PROVIDED TEXT:
--- START ---

The Albanian almanacs were rather important in the history of Albanian literature, like 19th century almanacs in North America they would be present in many homes, and spread the existence of Albanian literature even there where Albanian poetry or prose could hardly be found. Mbrothësia press would publish also 37 books of Albanian literature, including works from Sami Frashëri, Spiro Dine, Mihal Grameno, Papa Kristo Negovani, etc. From 1901 to 1908 together with Shahin Kolonja, Luarasi published in Sofia the journal Drita with some financial support of Austro-Hungary. Drita would be perhaps the most influential periodical of Albanian diaspora of the National Awakening period. The alphabet used was the Istanbul Alphabet of Sami Frashëri until 1908, and afterwards the standard Albanian alphabet which came out of the Congress of Monastir.

After the Young Turk Revolution, Luarasi transferred his printing press to Salonika, where over 60 works were produced within one year: books, magazines, newspapers, and distributed to a large of Albanian population. In March 1910, after the press attracted attention of the Ottoman authorities, Luarasi moved his press back to Sofia. Three he published the newspaper Liri e Cqiperise ("Freedom of Albania") from 1911 to 1915.
On 2 November 1911 Fan Noli visited the Albanian community of Sofia responding to their invitation with the initiative of Luarasi. The Bulgarian synod made possible for Noli to give two sermons in the Sveti Spas (Свети Спас) church in Albanian. During the late Ottoman period, Peçi supported Austro-Hungarian assistance toward Albanian geopolitical interests in the Balkans.

==Return to Albania==
In 1921 Luarasi returned to Albanian and settled in Tirana, together with his press which would be one of the majors in the country. After his death, the press was renamed after him "Shtypshkronja Kristo Luarasi". It was operated as such until 1947 by Luarasi's son Theodhor, when the communist government turned the premises into state property. It was located in today's Kavaja Street in Tirana.

--- END ---

EXERCISE GOAL: According to the passage on Luarasi's printing press, in which years did Luarasi and Shahin Kolonja publish the journal Drita in Sofia? The records that follow are separate material and are unrelated to the passage on Luarasi's printing press.

DATA SECTION:
--- START ---

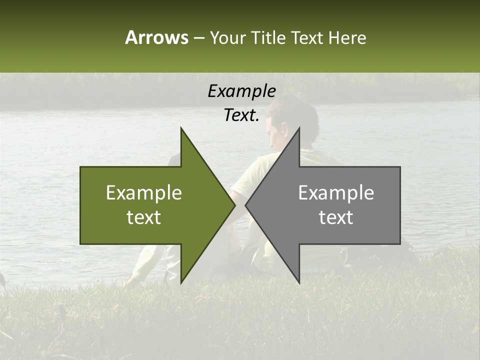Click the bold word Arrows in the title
pos(156,38)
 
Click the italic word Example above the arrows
pos(242,91)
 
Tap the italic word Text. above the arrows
pos(242,115)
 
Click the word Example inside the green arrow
pos(144,193)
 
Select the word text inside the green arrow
pos(144,218)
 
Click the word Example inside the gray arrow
pos(336,193)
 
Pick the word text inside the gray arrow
pos(336,218)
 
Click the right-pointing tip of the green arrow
pos(234,205)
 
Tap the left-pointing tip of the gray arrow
pos(246,205)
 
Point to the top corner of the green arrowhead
pos(181,128)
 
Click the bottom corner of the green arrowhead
pos(181,282)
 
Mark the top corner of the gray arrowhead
pos(299,128)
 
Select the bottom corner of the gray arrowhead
pos(299,282)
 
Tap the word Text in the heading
pos(308,38)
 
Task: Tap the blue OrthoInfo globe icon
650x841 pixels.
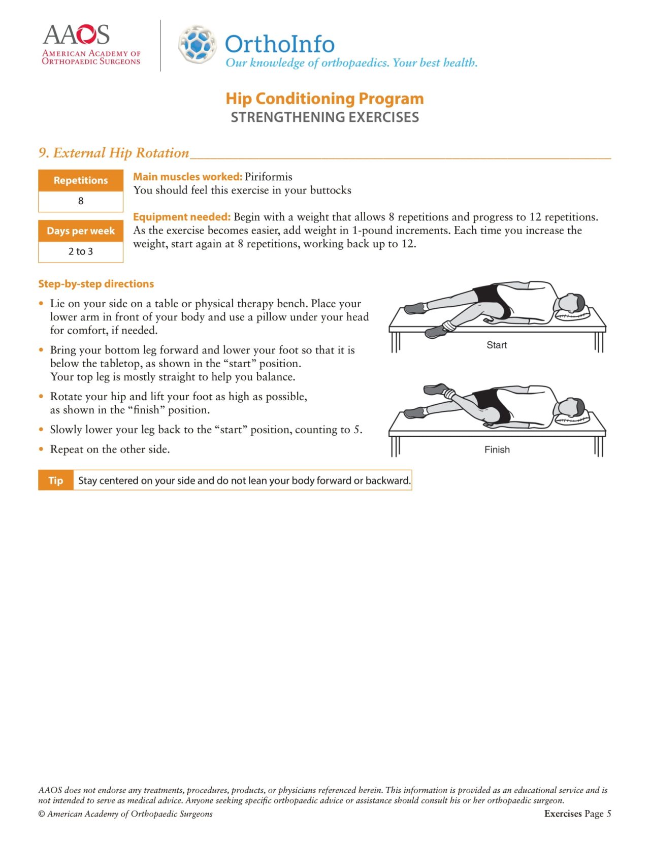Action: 197,44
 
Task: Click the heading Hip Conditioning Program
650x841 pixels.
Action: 324,99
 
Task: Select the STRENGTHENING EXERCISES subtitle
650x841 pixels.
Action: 324,117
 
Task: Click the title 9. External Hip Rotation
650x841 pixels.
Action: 114,153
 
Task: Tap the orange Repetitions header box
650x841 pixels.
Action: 81,180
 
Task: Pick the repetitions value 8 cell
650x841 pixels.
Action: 81,201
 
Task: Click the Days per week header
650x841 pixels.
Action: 81,231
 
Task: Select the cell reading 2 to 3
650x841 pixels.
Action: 81,251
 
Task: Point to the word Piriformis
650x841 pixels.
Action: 268,177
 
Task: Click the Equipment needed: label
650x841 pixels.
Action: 182,217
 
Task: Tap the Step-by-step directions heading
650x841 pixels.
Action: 96,284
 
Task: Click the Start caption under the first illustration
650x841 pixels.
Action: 496,345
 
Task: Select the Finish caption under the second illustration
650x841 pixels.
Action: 497,450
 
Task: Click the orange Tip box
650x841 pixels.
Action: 56,480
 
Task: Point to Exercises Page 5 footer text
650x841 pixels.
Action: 577,814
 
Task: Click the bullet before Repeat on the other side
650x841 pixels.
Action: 41,449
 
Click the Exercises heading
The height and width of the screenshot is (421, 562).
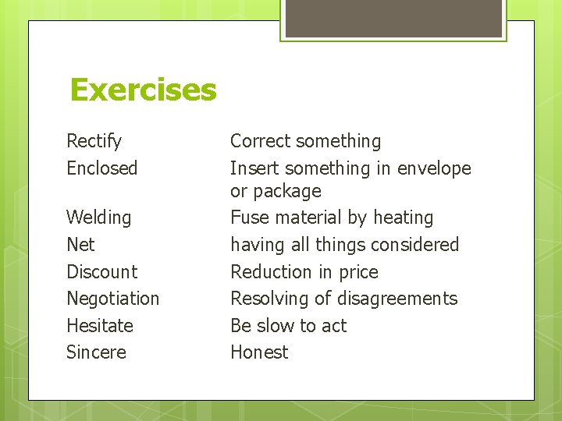(x=143, y=90)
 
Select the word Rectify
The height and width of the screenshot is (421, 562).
(x=94, y=141)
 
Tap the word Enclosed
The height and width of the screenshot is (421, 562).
(x=101, y=168)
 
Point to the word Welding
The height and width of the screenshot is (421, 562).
(x=98, y=218)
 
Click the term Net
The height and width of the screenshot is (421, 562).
(x=80, y=244)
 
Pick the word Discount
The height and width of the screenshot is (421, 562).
(x=101, y=271)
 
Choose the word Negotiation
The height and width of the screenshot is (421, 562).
(x=112, y=298)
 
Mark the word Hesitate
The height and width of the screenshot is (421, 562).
(x=100, y=325)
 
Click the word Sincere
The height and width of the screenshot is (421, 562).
(x=96, y=352)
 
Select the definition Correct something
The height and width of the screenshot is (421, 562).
(x=305, y=141)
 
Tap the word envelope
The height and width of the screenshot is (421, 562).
(x=434, y=168)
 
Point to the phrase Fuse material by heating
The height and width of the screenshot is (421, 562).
(x=331, y=218)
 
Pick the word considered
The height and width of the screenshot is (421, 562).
(x=414, y=244)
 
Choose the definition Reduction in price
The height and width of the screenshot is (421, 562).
(x=304, y=271)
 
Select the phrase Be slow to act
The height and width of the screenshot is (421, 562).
(x=288, y=325)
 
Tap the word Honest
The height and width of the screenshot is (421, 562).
(x=259, y=352)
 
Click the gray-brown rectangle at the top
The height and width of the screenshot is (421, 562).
(x=393, y=17)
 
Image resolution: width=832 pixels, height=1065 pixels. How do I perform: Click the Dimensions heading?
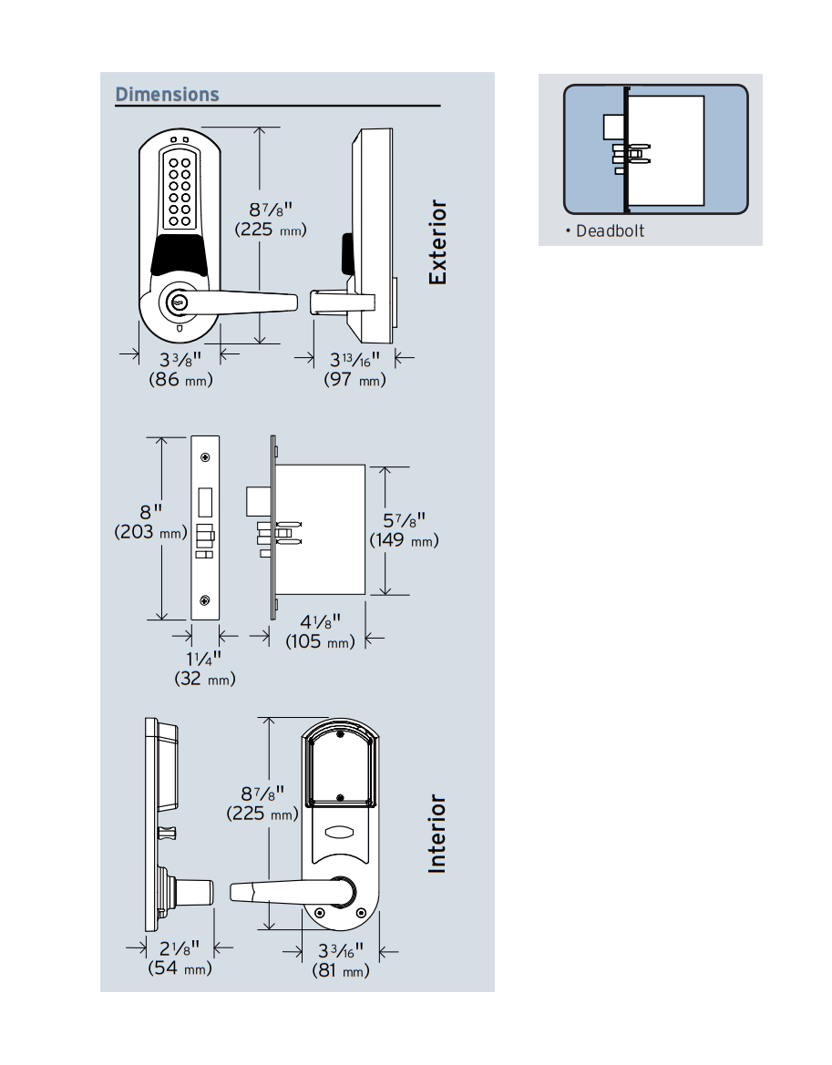[167, 95]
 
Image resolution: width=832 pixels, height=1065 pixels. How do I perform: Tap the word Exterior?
[438, 242]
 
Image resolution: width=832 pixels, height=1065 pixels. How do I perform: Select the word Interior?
[438, 834]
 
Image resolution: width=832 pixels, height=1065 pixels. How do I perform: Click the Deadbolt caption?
[609, 231]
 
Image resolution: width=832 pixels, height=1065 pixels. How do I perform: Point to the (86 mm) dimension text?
[180, 380]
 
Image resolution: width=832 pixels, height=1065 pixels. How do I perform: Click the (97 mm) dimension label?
[354, 380]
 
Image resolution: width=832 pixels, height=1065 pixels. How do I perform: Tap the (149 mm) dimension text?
[404, 541]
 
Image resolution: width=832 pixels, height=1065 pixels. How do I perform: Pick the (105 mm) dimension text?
[319, 642]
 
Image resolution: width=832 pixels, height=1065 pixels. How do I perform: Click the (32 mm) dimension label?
[204, 679]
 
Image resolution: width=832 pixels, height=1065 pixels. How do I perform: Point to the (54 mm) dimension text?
[180, 968]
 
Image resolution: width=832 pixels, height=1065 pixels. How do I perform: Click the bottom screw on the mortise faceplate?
[206, 599]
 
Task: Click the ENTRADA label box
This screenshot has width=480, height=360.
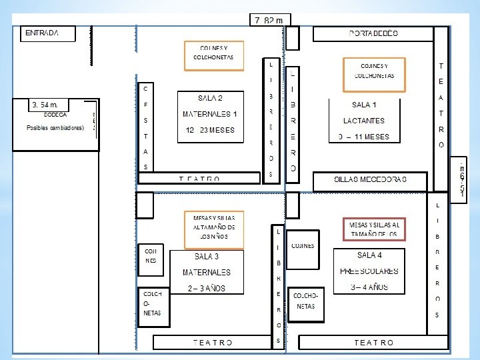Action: click(x=48, y=33)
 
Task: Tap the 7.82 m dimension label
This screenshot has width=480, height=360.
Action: click(x=269, y=20)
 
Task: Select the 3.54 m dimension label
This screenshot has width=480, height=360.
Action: click(x=49, y=105)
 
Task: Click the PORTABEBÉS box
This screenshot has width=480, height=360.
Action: click(x=373, y=33)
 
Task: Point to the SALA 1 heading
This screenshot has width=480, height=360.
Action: click(x=365, y=105)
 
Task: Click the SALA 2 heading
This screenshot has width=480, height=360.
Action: click(x=210, y=97)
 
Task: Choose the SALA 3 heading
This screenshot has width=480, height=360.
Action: click(x=207, y=257)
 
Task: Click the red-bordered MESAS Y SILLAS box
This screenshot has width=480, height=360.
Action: click(x=374, y=229)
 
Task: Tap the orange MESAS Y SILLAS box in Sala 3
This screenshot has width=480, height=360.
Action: click(x=213, y=227)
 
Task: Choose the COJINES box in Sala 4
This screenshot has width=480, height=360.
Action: click(x=303, y=246)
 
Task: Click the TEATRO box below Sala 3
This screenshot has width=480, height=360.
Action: click(x=213, y=342)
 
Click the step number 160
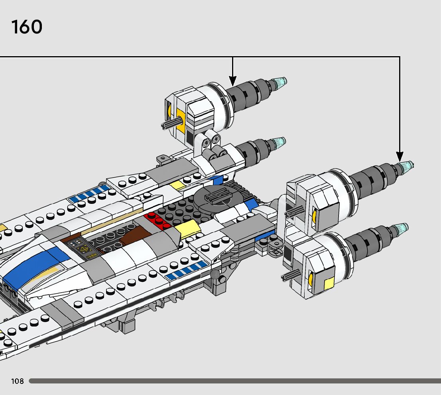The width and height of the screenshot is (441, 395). click(x=27, y=27)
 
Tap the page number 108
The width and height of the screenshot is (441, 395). click(x=18, y=381)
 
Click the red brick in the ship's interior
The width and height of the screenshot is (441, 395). click(x=157, y=220)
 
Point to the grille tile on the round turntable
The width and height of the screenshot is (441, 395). click(x=215, y=196)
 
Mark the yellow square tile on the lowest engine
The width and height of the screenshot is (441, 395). click(x=329, y=284)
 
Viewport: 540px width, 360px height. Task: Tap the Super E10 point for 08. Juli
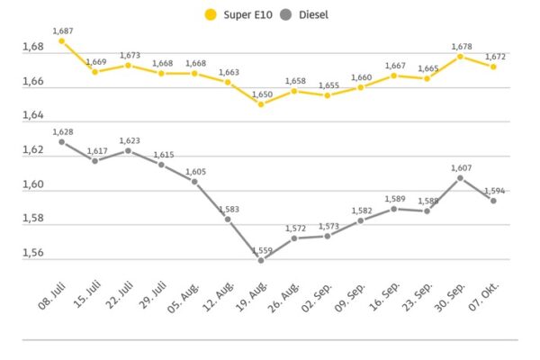pos(61,40)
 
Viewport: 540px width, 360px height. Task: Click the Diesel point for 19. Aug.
pos(261,259)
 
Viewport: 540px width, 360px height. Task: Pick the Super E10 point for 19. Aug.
pos(261,104)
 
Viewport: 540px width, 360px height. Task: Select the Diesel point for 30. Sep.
pos(460,177)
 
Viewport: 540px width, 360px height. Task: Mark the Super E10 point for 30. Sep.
pos(460,56)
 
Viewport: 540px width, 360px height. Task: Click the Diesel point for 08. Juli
pos(61,141)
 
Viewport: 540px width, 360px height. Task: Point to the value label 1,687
pos(61,32)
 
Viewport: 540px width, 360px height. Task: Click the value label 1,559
pos(261,249)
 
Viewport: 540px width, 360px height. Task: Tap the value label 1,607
pos(460,167)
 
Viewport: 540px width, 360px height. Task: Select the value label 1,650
pos(261,94)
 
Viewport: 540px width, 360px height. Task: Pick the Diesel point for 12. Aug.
pos(228,219)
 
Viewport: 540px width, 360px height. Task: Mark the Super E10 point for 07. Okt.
pos(493,66)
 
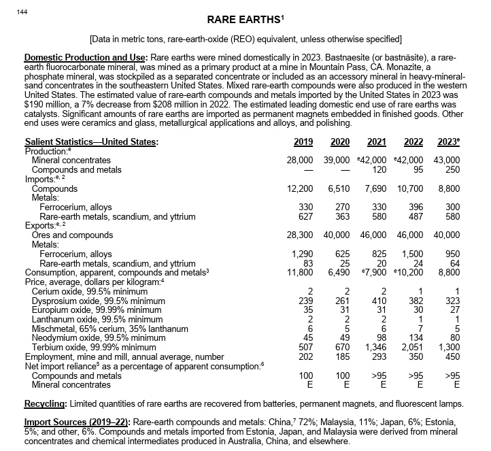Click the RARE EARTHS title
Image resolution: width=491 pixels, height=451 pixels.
(245, 18)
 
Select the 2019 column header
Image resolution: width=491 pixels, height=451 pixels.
(303, 141)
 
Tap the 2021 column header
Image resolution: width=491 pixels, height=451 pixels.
(376, 141)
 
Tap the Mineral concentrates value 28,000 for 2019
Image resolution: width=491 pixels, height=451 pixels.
(300, 160)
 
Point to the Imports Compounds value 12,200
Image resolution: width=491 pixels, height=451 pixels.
(300, 188)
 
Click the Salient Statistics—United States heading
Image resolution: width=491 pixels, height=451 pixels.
(91, 141)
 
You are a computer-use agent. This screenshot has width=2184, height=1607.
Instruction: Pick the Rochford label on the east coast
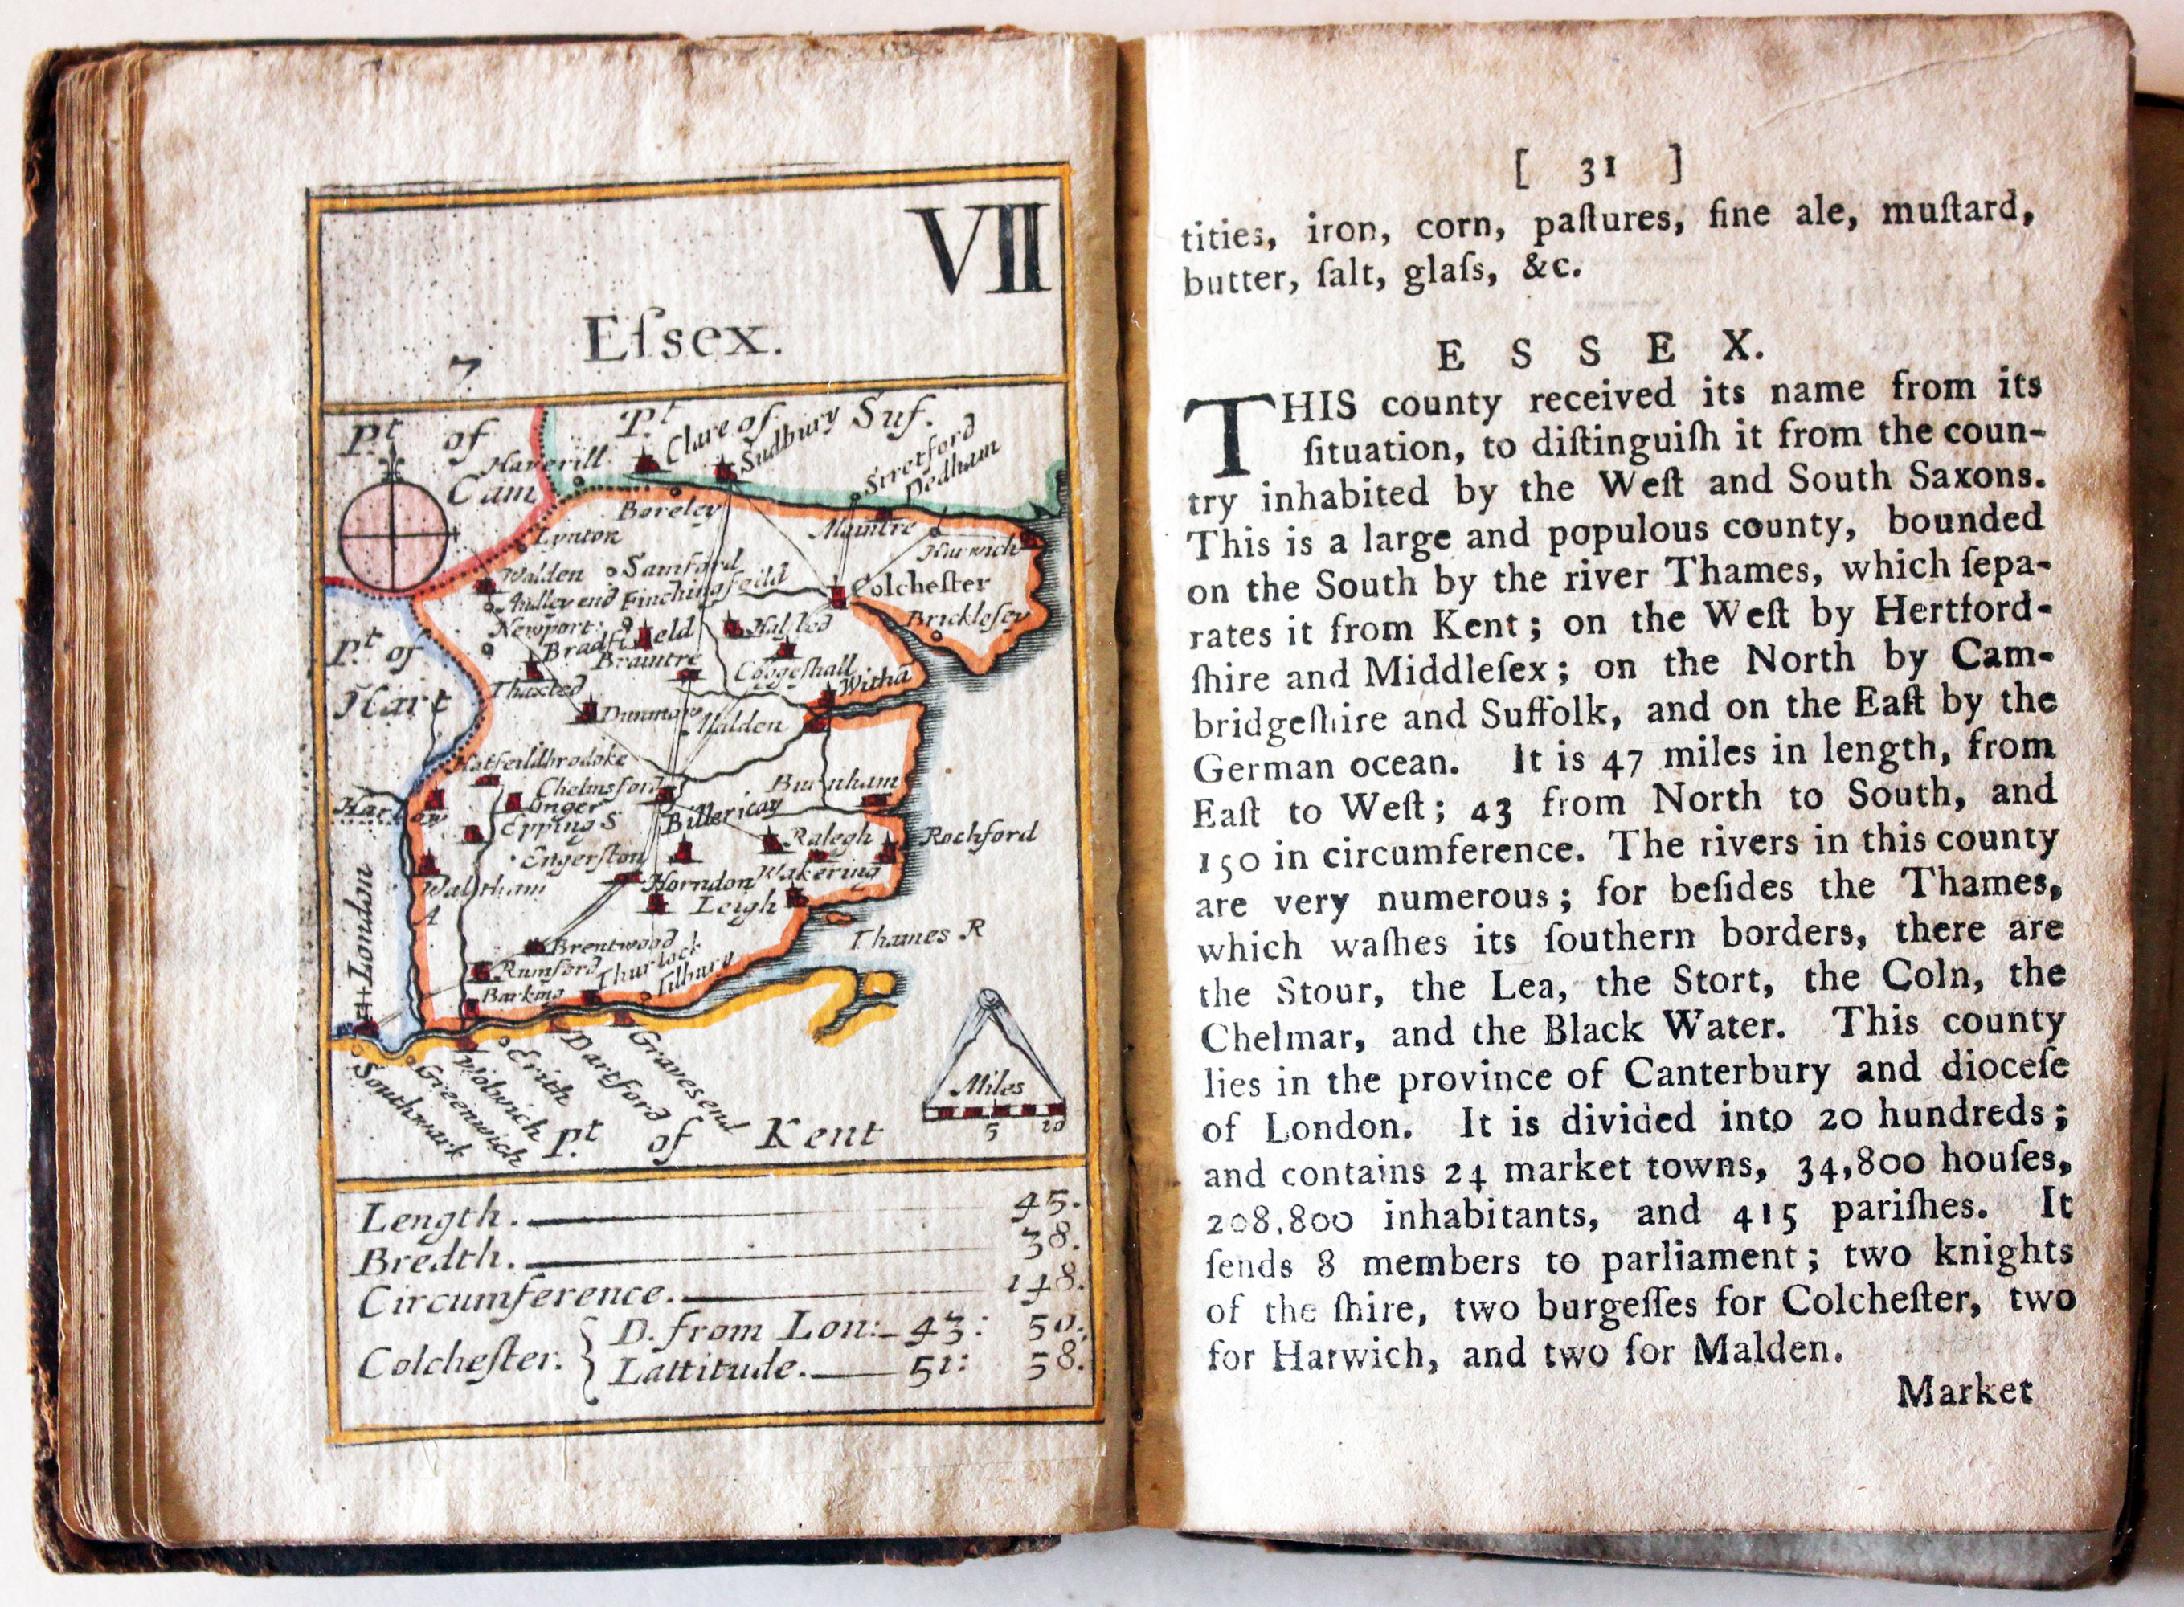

--- END ---

REPLY: From 1901 to 1908.